[Start of section]

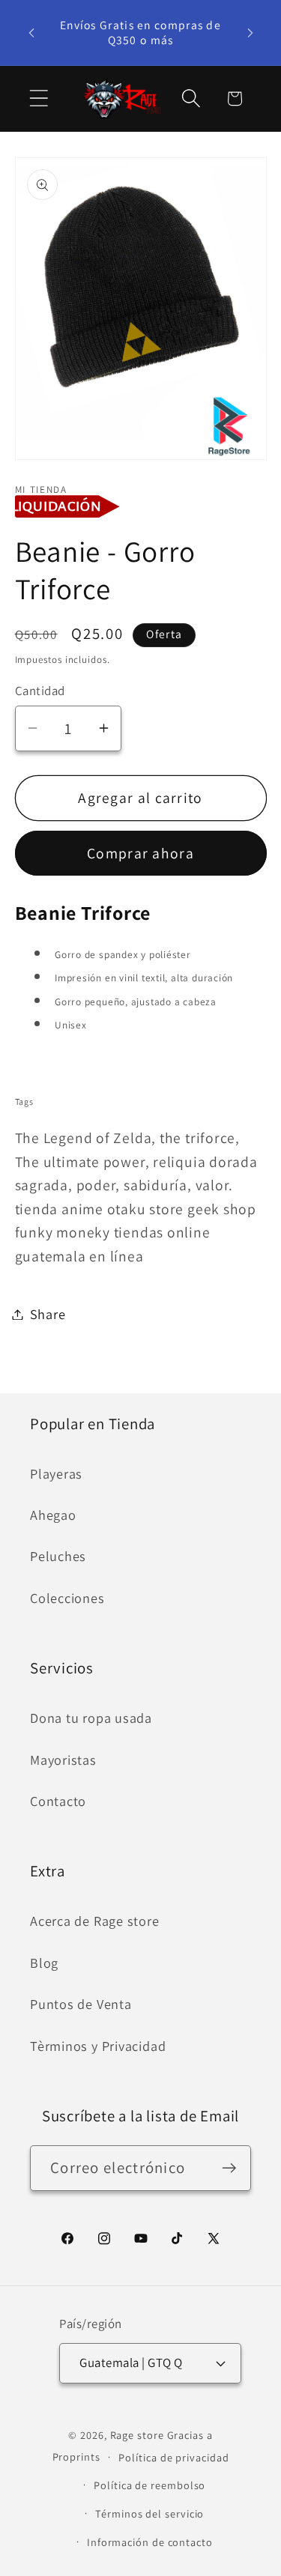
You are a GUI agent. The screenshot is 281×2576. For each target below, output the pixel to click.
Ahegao (53, 1515)
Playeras (56, 1473)
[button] (38, 98)
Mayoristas (63, 1760)
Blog (44, 1963)
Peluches (58, 1556)
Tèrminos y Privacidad (98, 2046)
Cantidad (40, 690)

[End of section]

- _WHAT TO WORK ON_:
Retype every entry above exactly and, please, skip the pictures.

- _RESPONSE FOR THIS EXERCISE_:
You are a GUI agent. The screenshot is 281×2576. For each target below, output the pixel to click.
Ahegao (53, 1515)
Playeras (56, 1473)
[button] (38, 98)
Mayoristas (63, 1760)
Blog (44, 1963)
Peluches (58, 1556)
Tèrminos y Privacidad (98, 2046)
Cantidad (40, 690)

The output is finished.